L’iniziativa, promossa dal Presidente Francesco Iovino, si inserisce in un percorso di dialogo costante con le realtà territoriali, volto a costruire una governance partecipata e consapevole. L’incontro ha visto la partecipazione attiva di esperti del settore agronomico, amministratori locali e rappresentanti istituzionali, tutti impegnati nella definizione di strategie condivise per una gestione sostenibile delle aree protette.
Il Piano di Gestione dei Siti Natura 2000, recentemente aggiornato dalla Regione Campania, rappresenta uno strumento chiave per garantire la conservazione degli habitat e delle specie di interesse comunitario, in linea con le direttive europee e nazionali. Durante il confronto, sono emerse proposte concrete per integrare le esigenze di tutela ambientale con le attività agricole e forestali, riconosciute come elementi centrali per lo sviluppo locale.

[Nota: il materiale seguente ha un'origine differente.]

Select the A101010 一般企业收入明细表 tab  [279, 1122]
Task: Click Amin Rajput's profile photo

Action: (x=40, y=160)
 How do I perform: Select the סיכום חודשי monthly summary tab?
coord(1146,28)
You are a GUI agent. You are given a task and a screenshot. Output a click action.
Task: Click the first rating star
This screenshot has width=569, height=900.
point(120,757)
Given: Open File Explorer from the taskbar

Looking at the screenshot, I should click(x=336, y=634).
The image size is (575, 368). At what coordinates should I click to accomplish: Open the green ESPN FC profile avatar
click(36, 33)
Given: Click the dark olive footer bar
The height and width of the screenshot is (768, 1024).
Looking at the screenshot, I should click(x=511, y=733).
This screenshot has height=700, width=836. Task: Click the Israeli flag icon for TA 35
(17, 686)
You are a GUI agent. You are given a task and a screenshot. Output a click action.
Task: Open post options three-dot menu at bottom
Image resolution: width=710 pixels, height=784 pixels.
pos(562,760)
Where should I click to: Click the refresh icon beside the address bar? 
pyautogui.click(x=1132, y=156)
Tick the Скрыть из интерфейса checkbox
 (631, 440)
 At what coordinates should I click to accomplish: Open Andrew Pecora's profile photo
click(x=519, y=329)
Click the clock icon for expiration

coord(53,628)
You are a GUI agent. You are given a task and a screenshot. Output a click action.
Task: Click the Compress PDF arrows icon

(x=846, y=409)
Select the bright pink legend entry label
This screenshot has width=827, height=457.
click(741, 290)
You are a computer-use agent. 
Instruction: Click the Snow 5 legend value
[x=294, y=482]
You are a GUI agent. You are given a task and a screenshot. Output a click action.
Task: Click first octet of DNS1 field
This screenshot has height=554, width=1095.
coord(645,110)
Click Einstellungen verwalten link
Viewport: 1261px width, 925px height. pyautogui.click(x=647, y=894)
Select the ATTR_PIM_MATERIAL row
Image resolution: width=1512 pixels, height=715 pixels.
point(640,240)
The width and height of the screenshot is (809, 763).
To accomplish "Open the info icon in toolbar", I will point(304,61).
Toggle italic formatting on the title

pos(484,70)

Il Parco del Partenio si conferma così laboratorio di buone pratiche e modello di cooperazione istituzionale, dove la pianificazione ambientale si coniuga con la valorizzazione delle tradizioni rurali e la promozione di un’economia verde.
Il Presidente Iovino ha ribadito l’importanza di rafforzare il ruolo delle guardie ambientali e di investire in progetti di educazione ecologica e turismo sostenibile.
Questo incontro segna un passo significativo verso una visione integrata e lungimirante del territorio, dove la tutela della natura non è in contrasto con lo sviluppo, ma ne diventa fondamento. L’Ente Parco continuerà a promuovere momenti di ascolto e confronto, consapevole che solo attraverso il coinvolgimento attivo delle comunità locali sarà possibile costruire un futuro equilibrato e resiliente per il Partenio.